• Your assignment
From the first line of the material below through the line containing "Task: Open the Settings menu", print every line exactly as it stands, but no pictures.

------ Supplied material ------

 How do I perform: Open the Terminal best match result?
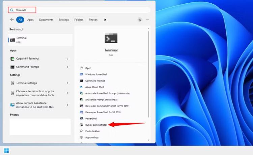tap(40, 40)
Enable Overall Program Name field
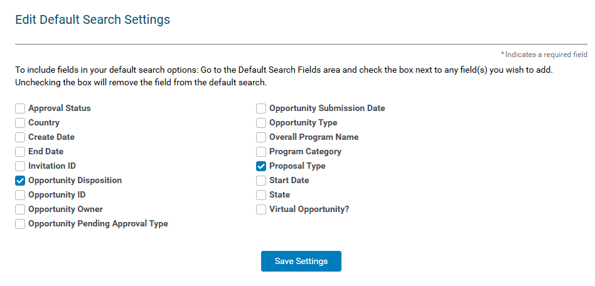This screenshot has height=286, width=595. pyautogui.click(x=261, y=137)
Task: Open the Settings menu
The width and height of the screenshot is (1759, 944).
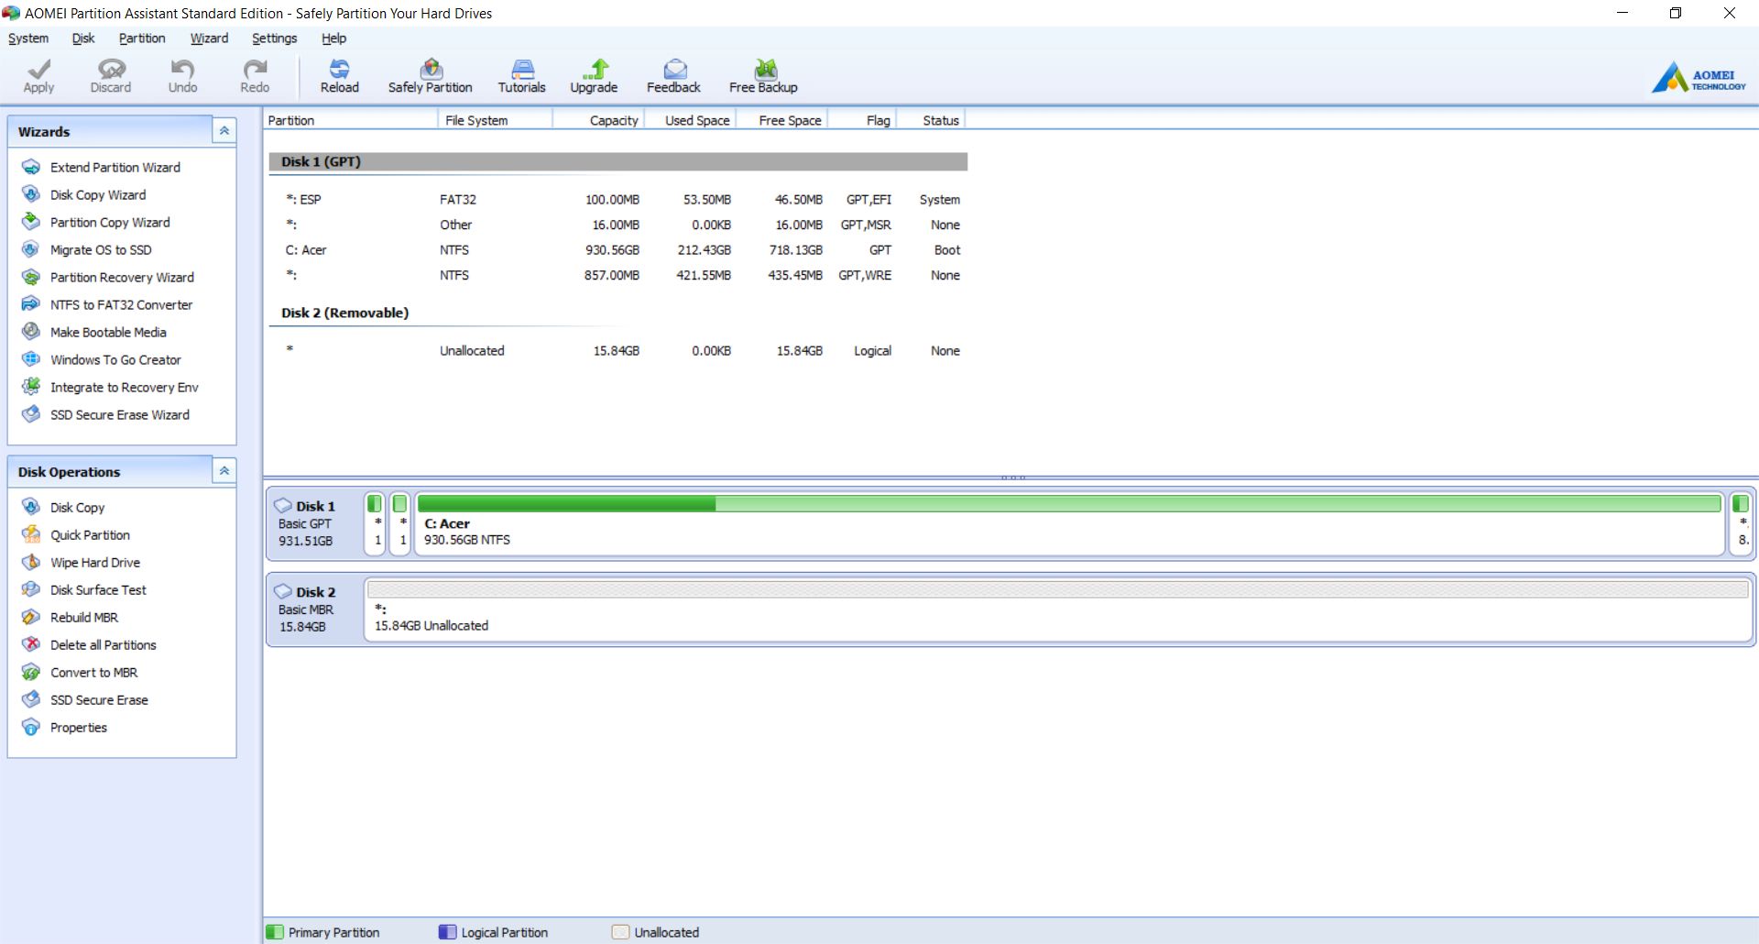Action: pos(274,38)
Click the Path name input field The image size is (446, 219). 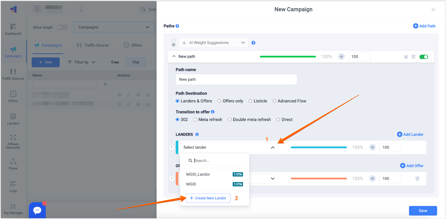click(236, 79)
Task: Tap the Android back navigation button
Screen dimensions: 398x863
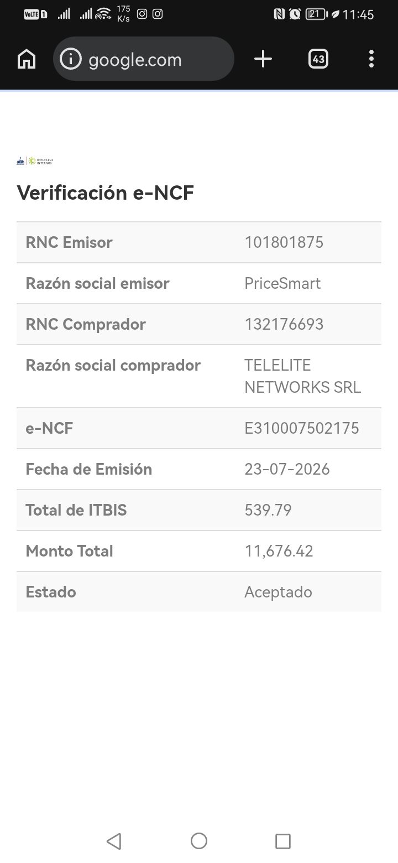Action: tap(114, 841)
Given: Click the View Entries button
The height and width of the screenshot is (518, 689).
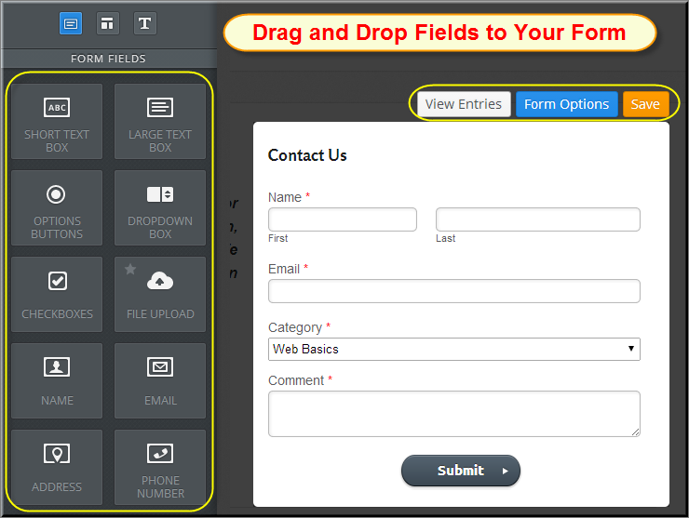Looking at the screenshot, I should (x=463, y=104).
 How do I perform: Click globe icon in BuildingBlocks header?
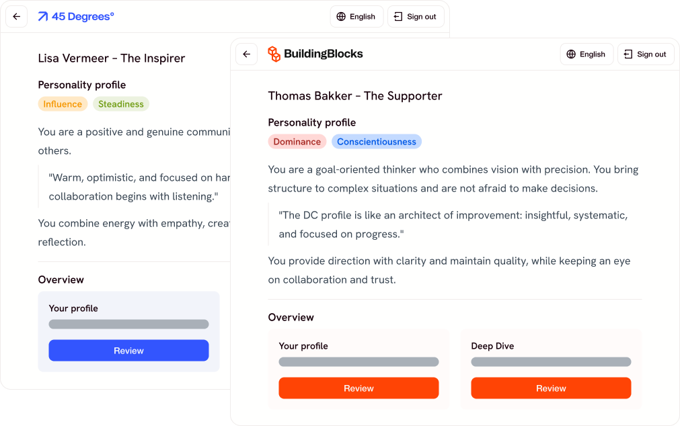pyautogui.click(x=571, y=54)
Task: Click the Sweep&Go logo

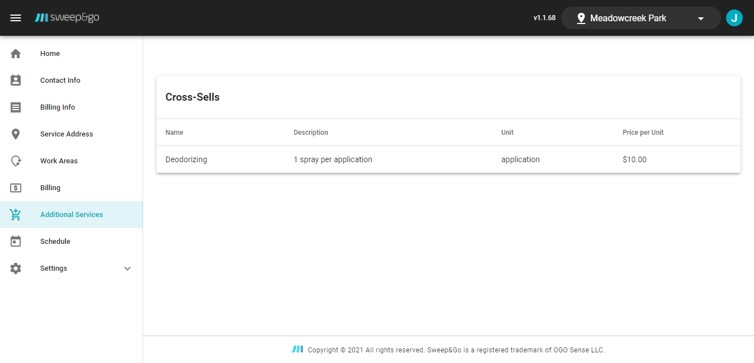Action: click(x=67, y=18)
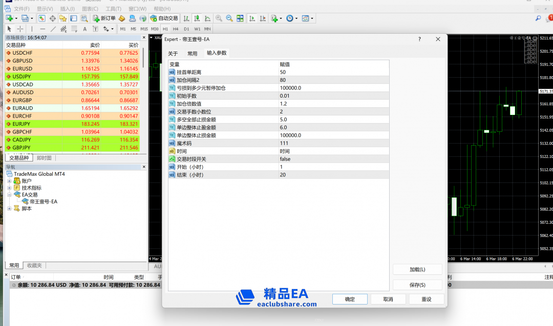Screen dimensions: 553x326
Task: Switch to the 常用 tab in Expert dialog
Action: click(192, 53)
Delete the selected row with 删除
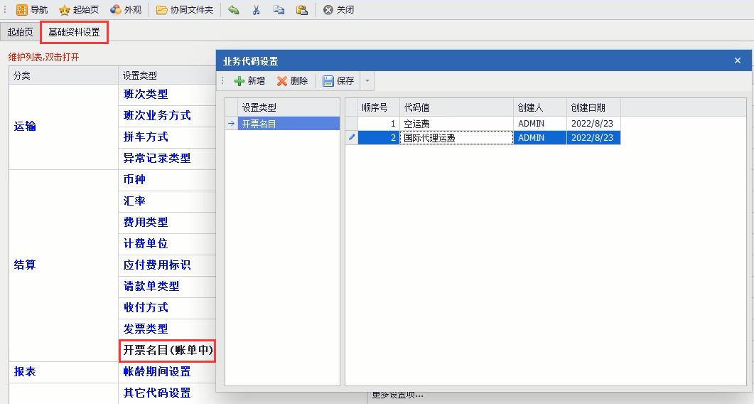This screenshot has width=754, height=404. (292, 81)
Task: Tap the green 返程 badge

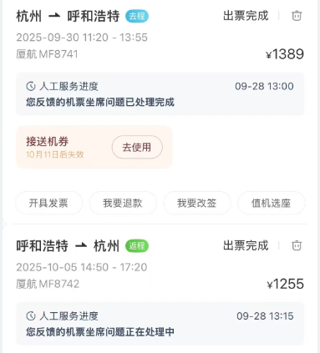Action: [137, 246]
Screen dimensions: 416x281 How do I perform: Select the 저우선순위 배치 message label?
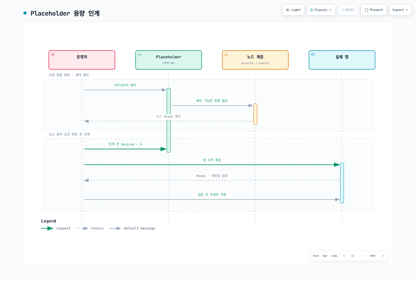click(125, 85)
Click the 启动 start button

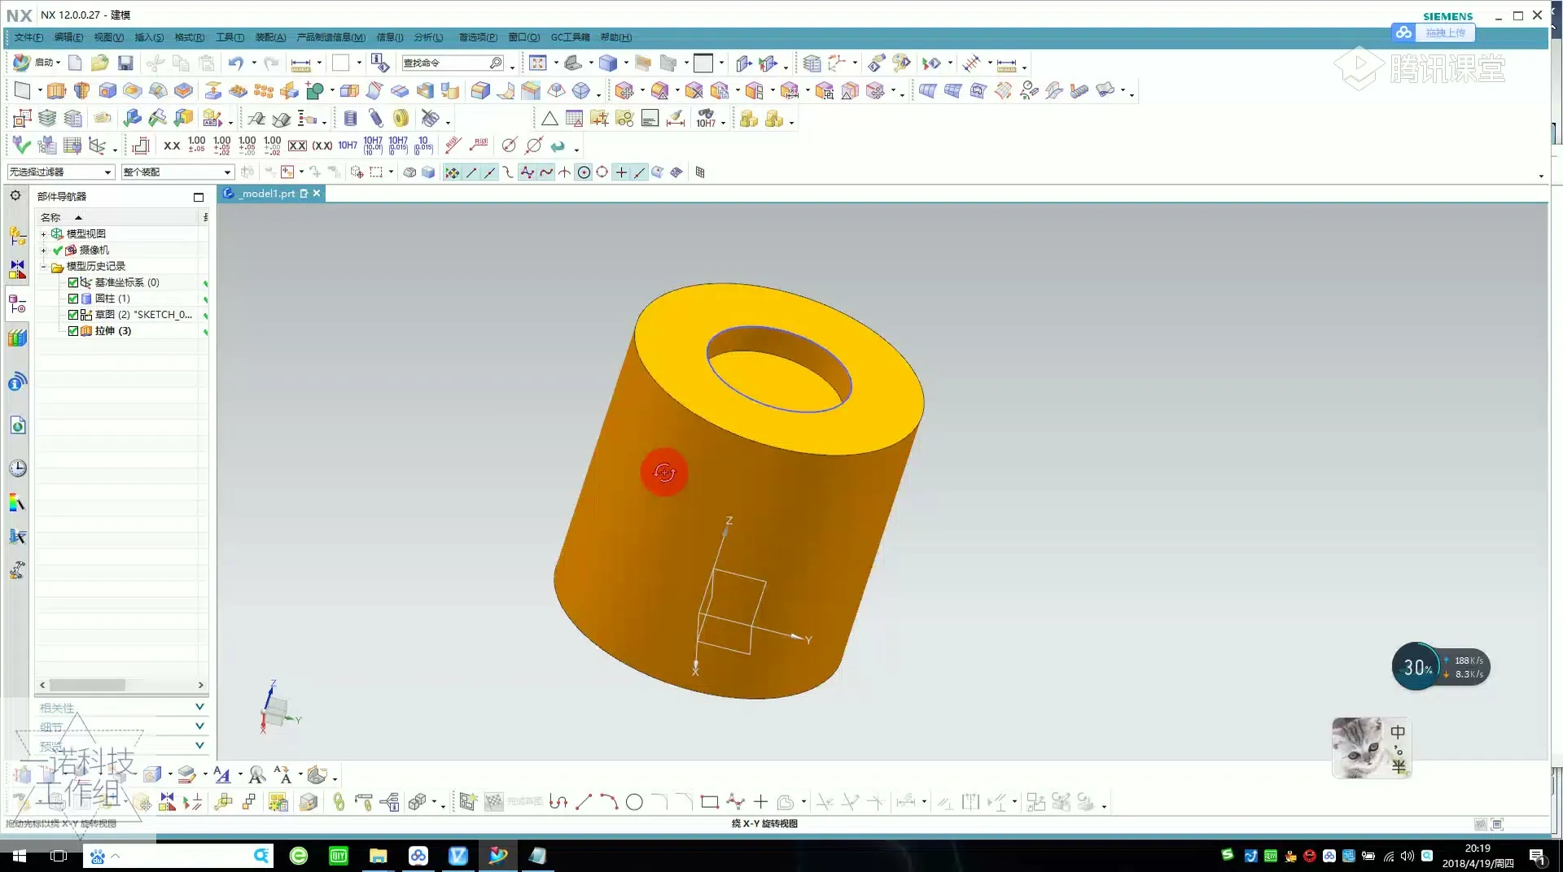[x=38, y=63]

------

• Solution to the exercise
 How do I perform: Open the Terminal best match result?
tap(40, 40)
Enable Overall Program Name field
This screenshot has height=286, width=595. pyautogui.click(x=261, y=137)
Task: Open the Settings menu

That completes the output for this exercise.